Passage for review

Nobel Prize winner Kazuo Ishiguro‘s A Pale View of Hills will be distributed by GAGA Corporation and produced by Japan‘s Bunbuku and the U.K.’s Number 9 Films.
Set to be released in Japan in summer 2025 and already in production, A Pale View of Hills is exec-produced by Ishiguro and directed by Kei Ishikawa. Ishikawa directed Gukoroku: Traces of Sin and A Man, which both premiered in the Venice Film Festival. U-Next’s Hiroyuki Ishiguro will lead the producing team of the film.
A Pale View of Hills is Ishiguro’s debut novel, with his other works like Remains of the Day and Never Let Me Go already adapted for the screen.
Suzu Hirose from Hirokazu Kore-eda’s Our Little Sister and The Third Murder will star in the film.
A Pale View of Hills is a mystery drama that traces the unraveling of a Japanese widow’s secret memories that cross over between post-war Nagasaki, Japan in the 1950s and England in the 1980s.
Japan’s Bunbuku is behind Kore-eda’s Monster, which won Best Screenplay at Cannes. The U.K.’s Number 9 Films has produced titles like Living and Carol. Ishiguro penned the screenplay for Living, which he received an Oscar nomination for Best Adapted Screenplay.
Ishiguro, originally born in Nagasaki, moved to England with his parents at the age of five and received the Winifred Holtby Memorial Prize in 1982 for his debut novel.
“I’m a great admirer of Ishikawa-san’s previous movie, A Man, and I’ve been very excited from the first day he expressed his wish to adapt my novel, A Pale View of Hills,” Ishiguro said. “He has a masterly command over the language of cinema and draws superbly nuanced performances from his actors. His fine screenplay, which I’ve read with fascination, is mysterious and moving.
“The story itself concerns the yearnings, hopes and fears of the generation that emerged in a rapidly changing Japan after the horrors of World War Two and the atomic bombings. How appropriate, then, that our movie will be released as we mark the 80th anniversary of the end of those terrible events whose shadows continue to fall over us all today,” he added.
Ishikawa said: “I still cannot believe that we are making a film based on this special story by our own hands. What gave me the courage to face this great novel was the words of the author Kazuo-san, who said, ‘I always believed that this story should be made into a film by the younger generation in Japan.’”
U-Next’s Hiroyuki Ishiguro added: “Ever since I discovered this novel in London, it has been my dream to adapt it into a feature film as a Japanese-British co-production. During the development of this project, we experienced the pandemic, and now conflicts persist in different places of the world. As we face rapid changes in this world where lifestyles and values are constantly shifting, and the future remains uncertain, I find great significance in bringing this deeply personal story to follow one woman’s memory, set in 1950s Japan and 1980s England — two eras that also underwent paradigm shifts — to a global audience as a narrative with universal themes related to the present.”

Data provided

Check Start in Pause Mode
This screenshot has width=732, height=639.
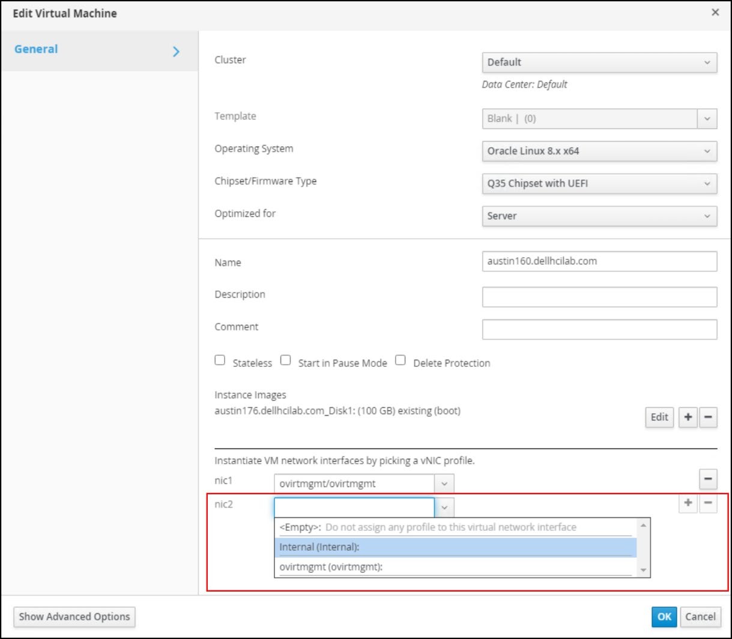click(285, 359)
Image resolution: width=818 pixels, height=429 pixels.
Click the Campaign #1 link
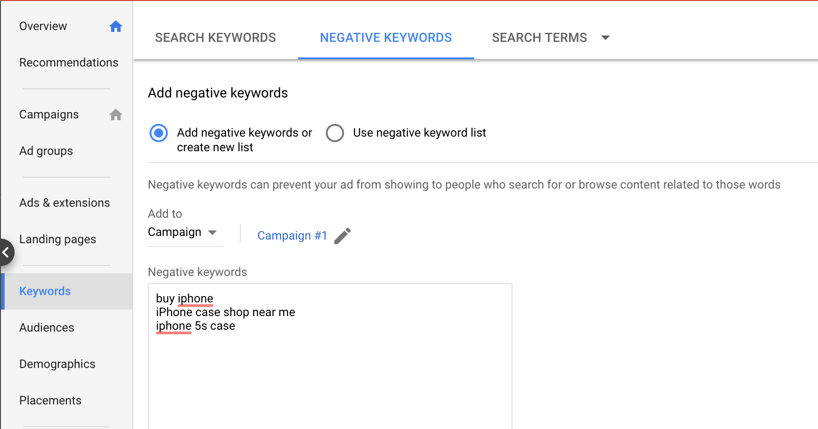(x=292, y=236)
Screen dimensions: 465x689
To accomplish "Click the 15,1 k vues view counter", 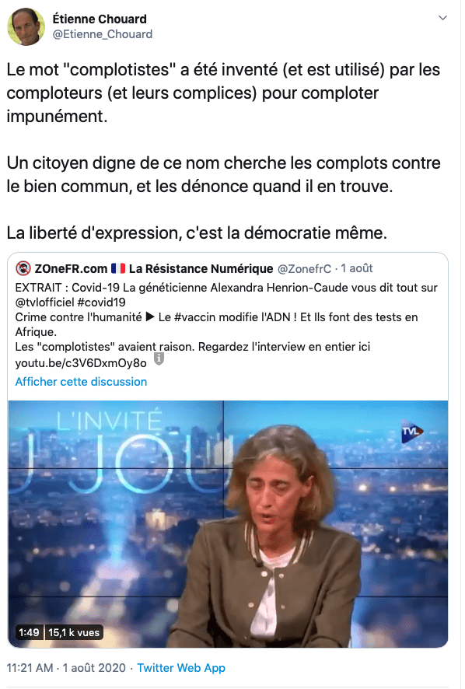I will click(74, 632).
==
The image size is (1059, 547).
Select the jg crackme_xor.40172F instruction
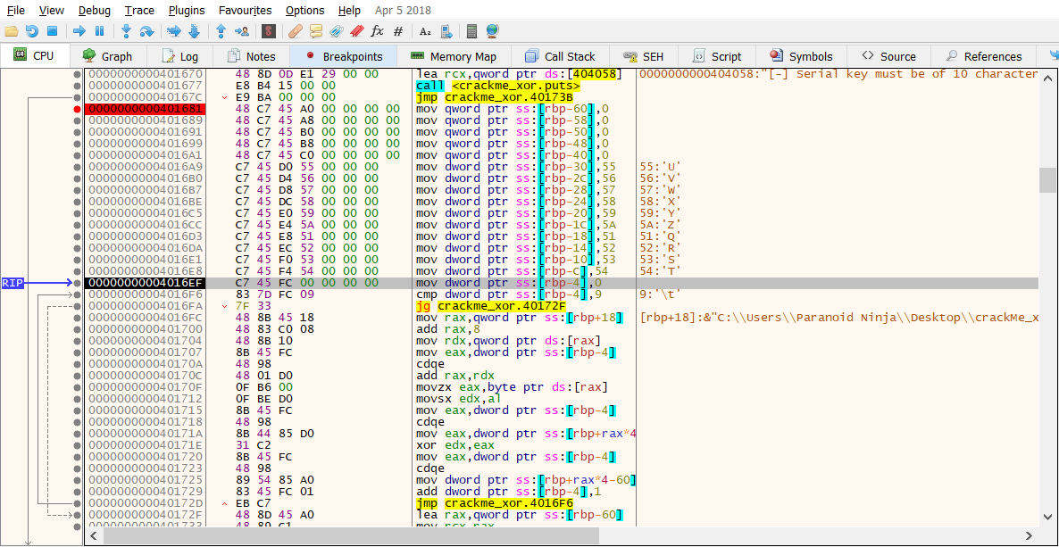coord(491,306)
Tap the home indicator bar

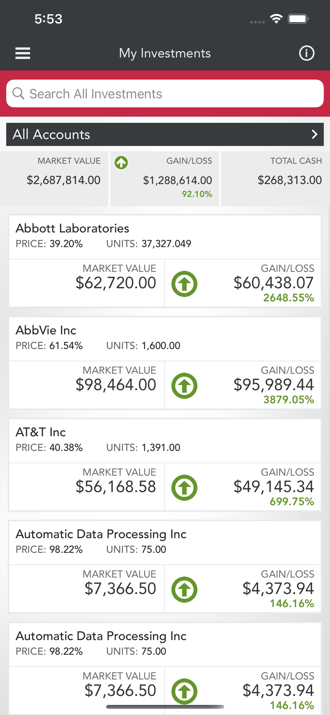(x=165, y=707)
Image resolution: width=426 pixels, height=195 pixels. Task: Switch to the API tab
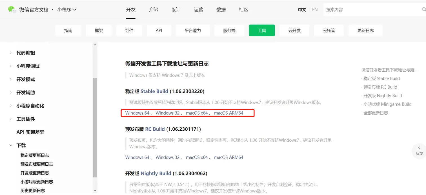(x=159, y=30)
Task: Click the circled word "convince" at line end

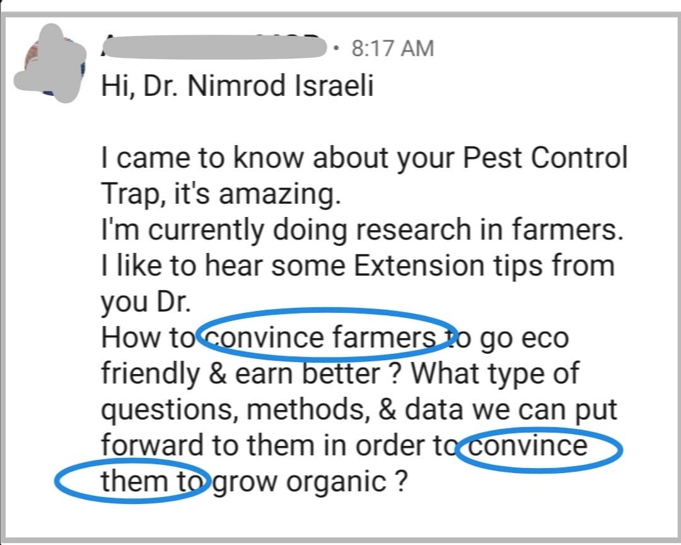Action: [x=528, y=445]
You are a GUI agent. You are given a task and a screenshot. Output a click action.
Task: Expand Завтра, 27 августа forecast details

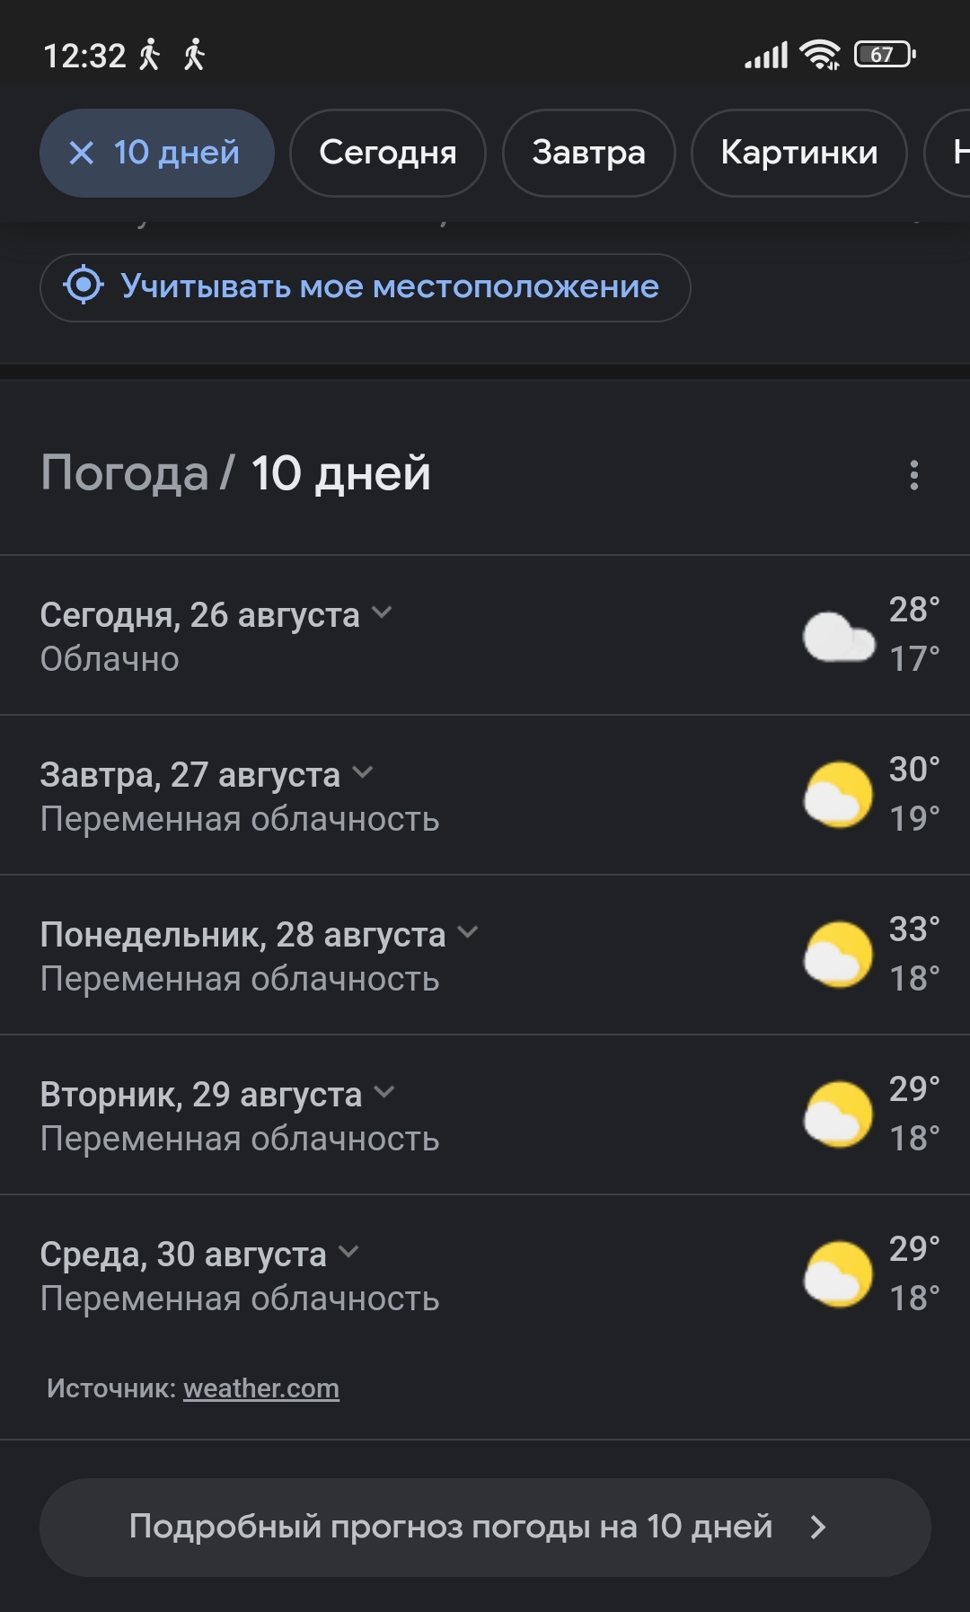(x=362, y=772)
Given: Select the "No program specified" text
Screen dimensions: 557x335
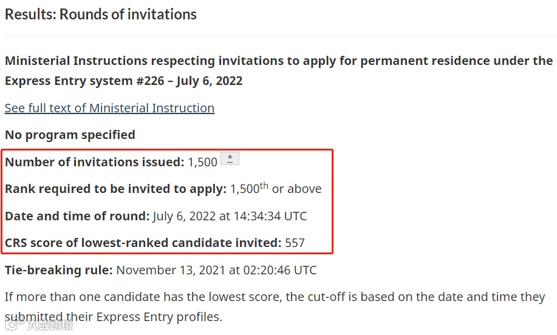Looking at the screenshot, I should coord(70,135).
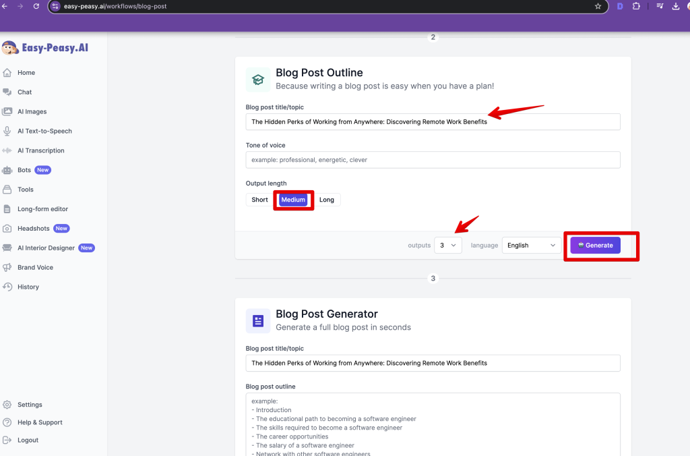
--
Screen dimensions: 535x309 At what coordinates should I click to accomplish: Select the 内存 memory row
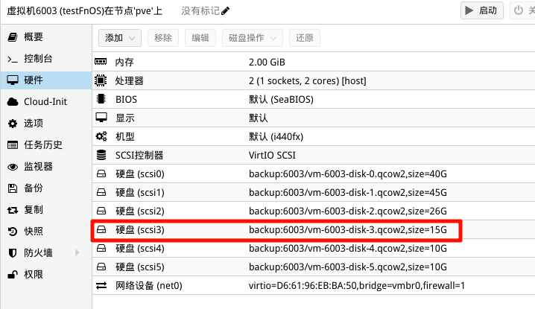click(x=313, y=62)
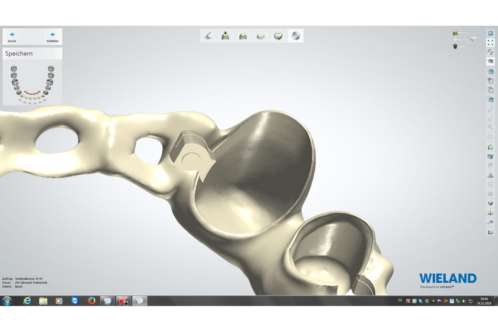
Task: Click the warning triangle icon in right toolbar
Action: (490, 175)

Exercise directions
In the article on the film adaptation of A Pale View of Hills, what prize did Kazuo Ishiguro receive in 1982 for his debut novel?

Response
The Winifred Holtby Memorial Prize.